### Data for processing
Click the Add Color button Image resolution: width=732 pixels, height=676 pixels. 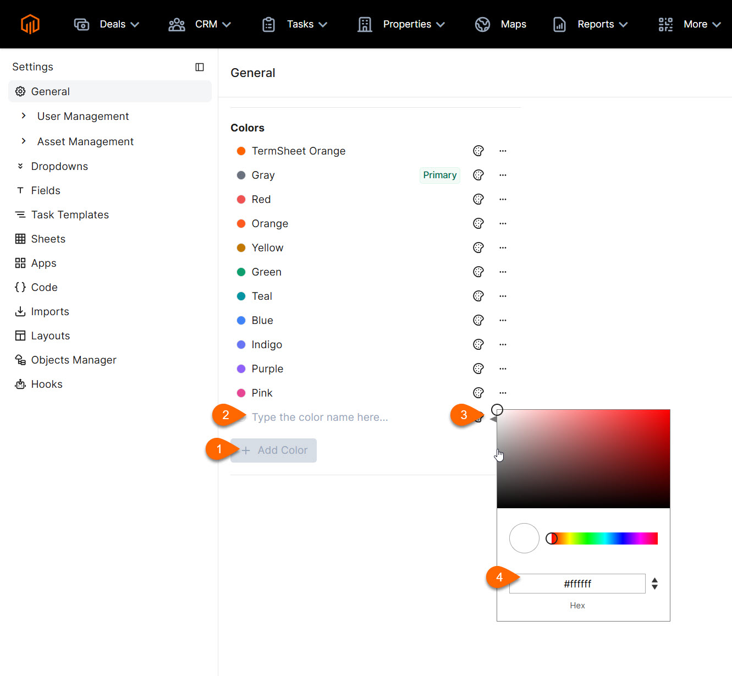pyautogui.click(x=273, y=450)
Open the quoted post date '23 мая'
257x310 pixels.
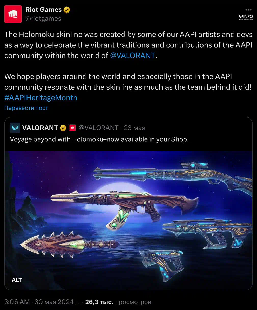point(134,128)
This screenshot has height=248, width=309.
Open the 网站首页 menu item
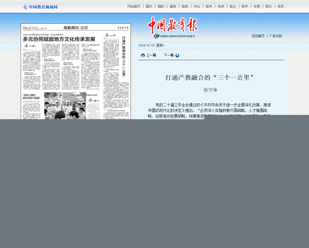(x=134, y=6)
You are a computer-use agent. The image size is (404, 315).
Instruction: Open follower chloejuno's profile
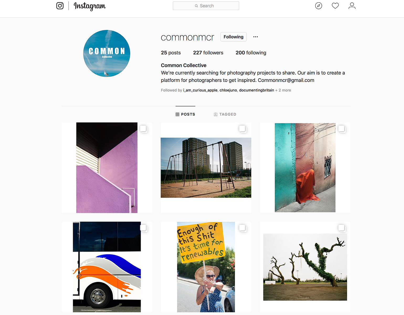point(228,90)
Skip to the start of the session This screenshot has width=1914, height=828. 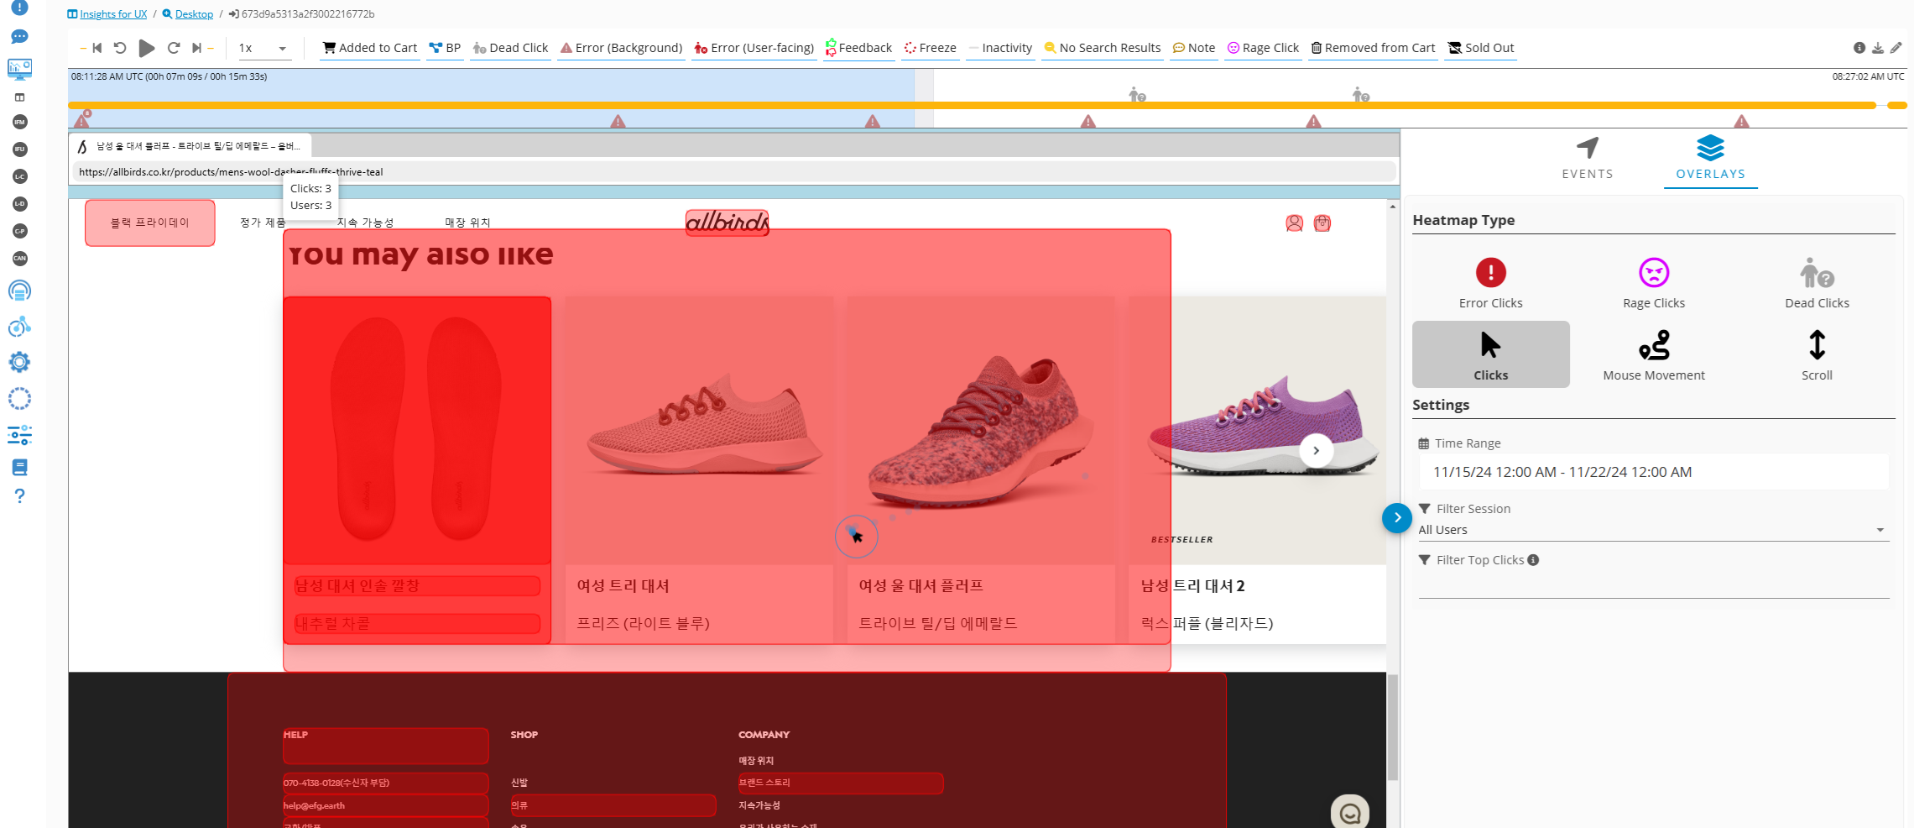tap(96, 48)
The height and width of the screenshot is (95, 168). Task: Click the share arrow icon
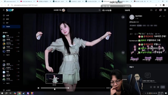(x=160, y=16)
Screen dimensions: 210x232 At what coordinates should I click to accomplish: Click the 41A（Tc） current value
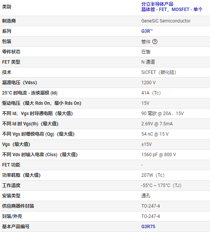pos(151,93)
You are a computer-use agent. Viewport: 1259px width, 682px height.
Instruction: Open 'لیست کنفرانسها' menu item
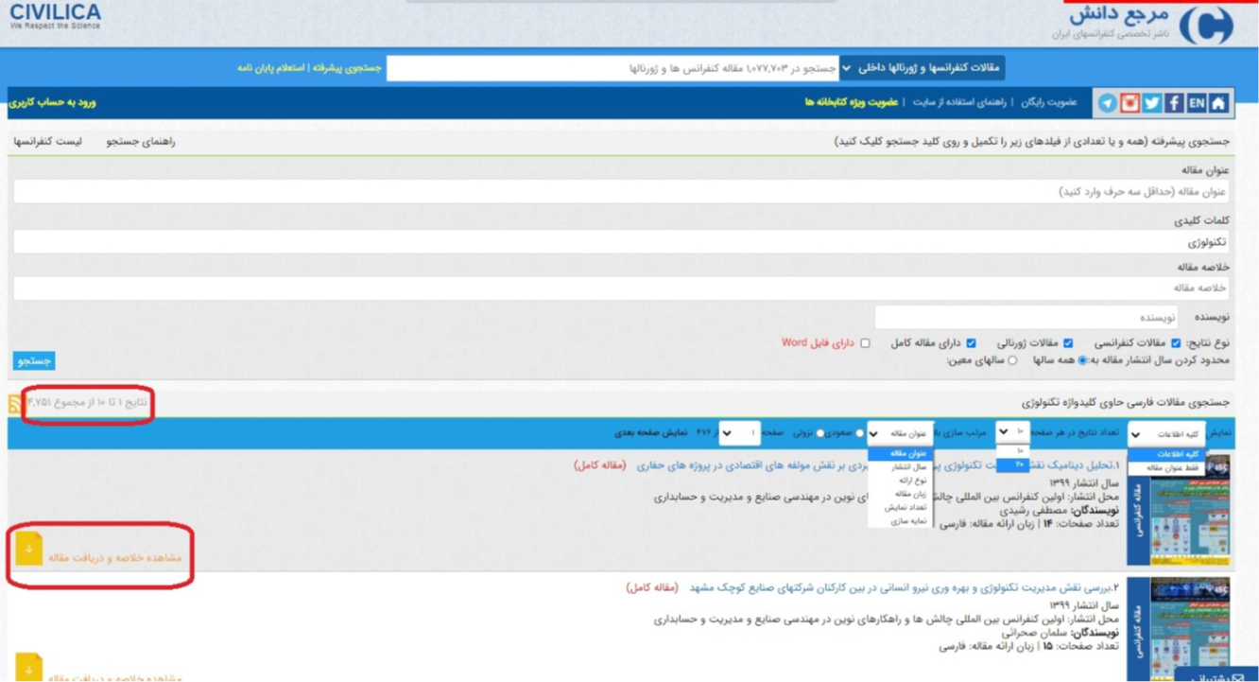(47, 141)
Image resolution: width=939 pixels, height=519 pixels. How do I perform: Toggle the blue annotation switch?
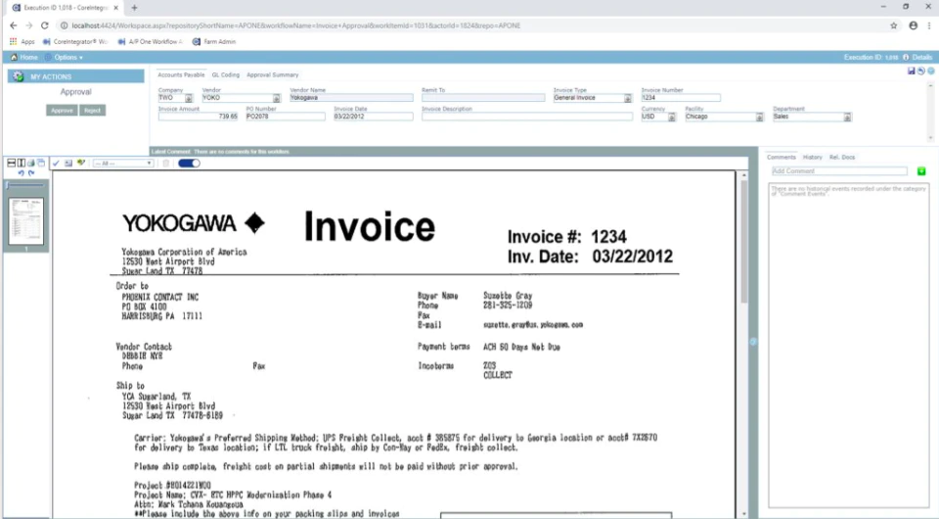pos(189,163)
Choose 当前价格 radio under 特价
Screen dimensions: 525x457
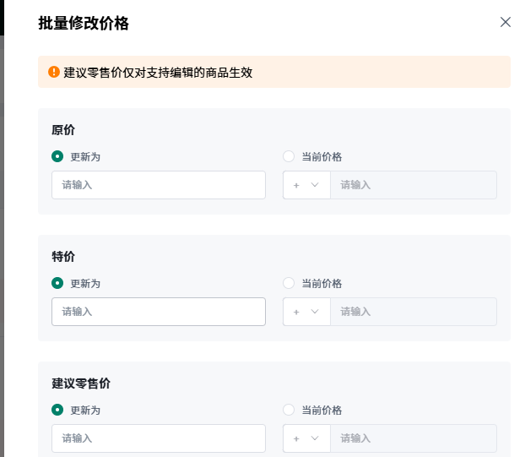click(x=289, y=283)
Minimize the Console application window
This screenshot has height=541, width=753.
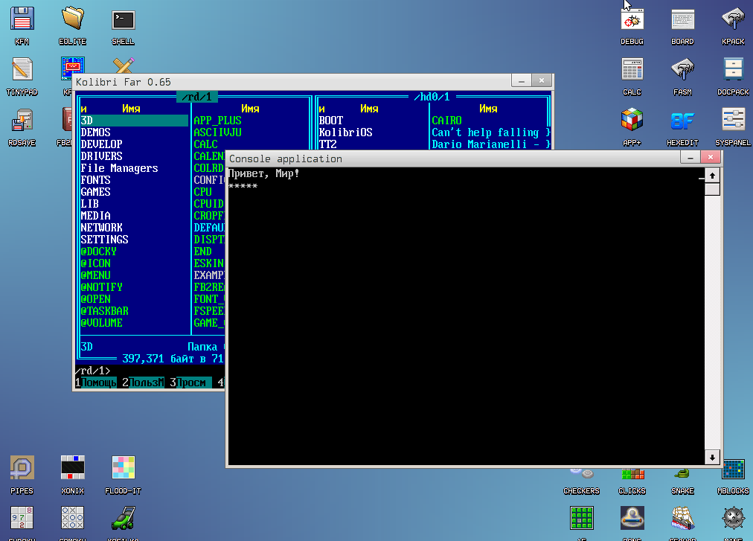(x=690, y=158)
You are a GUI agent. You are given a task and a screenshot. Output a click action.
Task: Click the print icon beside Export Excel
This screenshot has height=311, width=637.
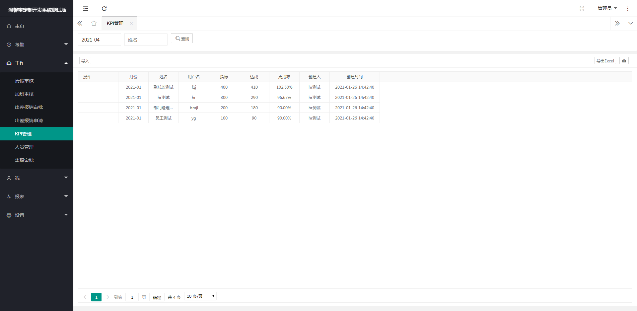click(624, 61)
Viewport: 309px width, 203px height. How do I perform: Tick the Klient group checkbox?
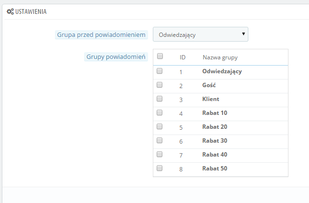coord(160,99)
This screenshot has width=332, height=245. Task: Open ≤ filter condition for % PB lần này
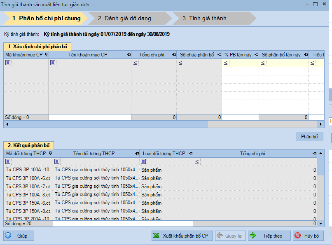[225, 63]
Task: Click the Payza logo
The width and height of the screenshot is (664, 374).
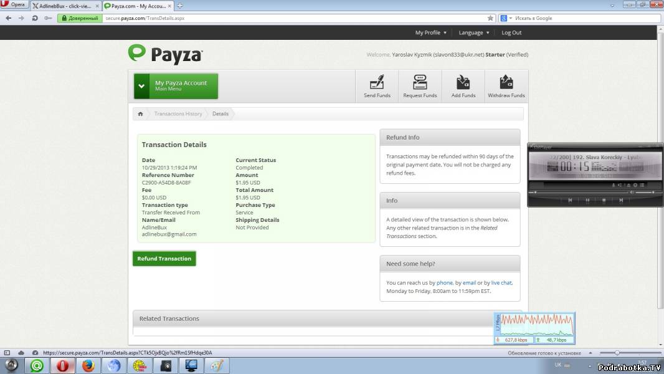Action: point(165,54)
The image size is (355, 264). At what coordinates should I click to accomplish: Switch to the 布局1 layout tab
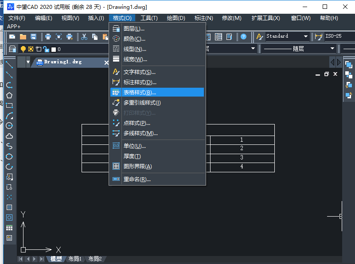[x=75, y=259]
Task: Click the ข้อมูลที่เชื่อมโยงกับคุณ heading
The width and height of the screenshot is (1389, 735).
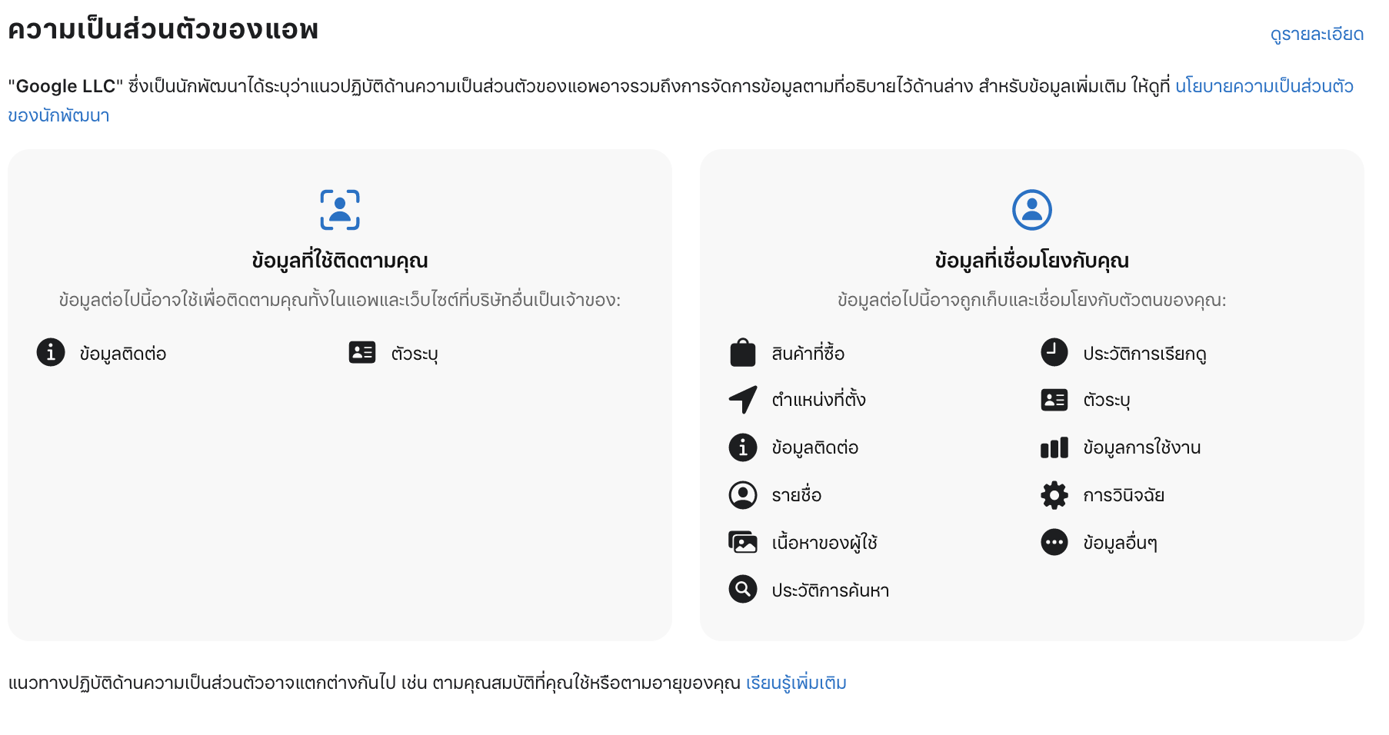Action: pos(1032,260)
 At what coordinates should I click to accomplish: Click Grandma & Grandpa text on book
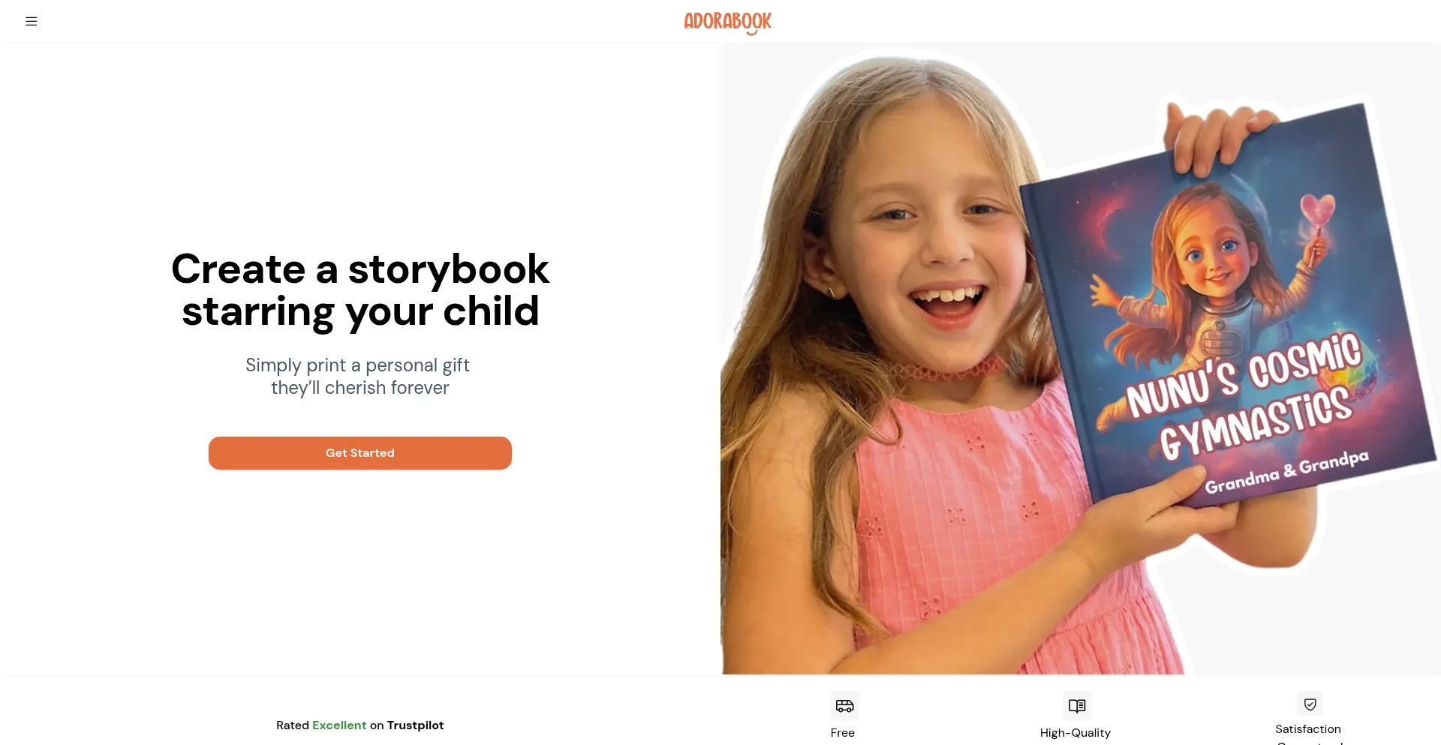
######
→ **Exercise instructions**
Using the data above, work out how many lines include the word "computer" and give only that number.

→ **Answer section**
2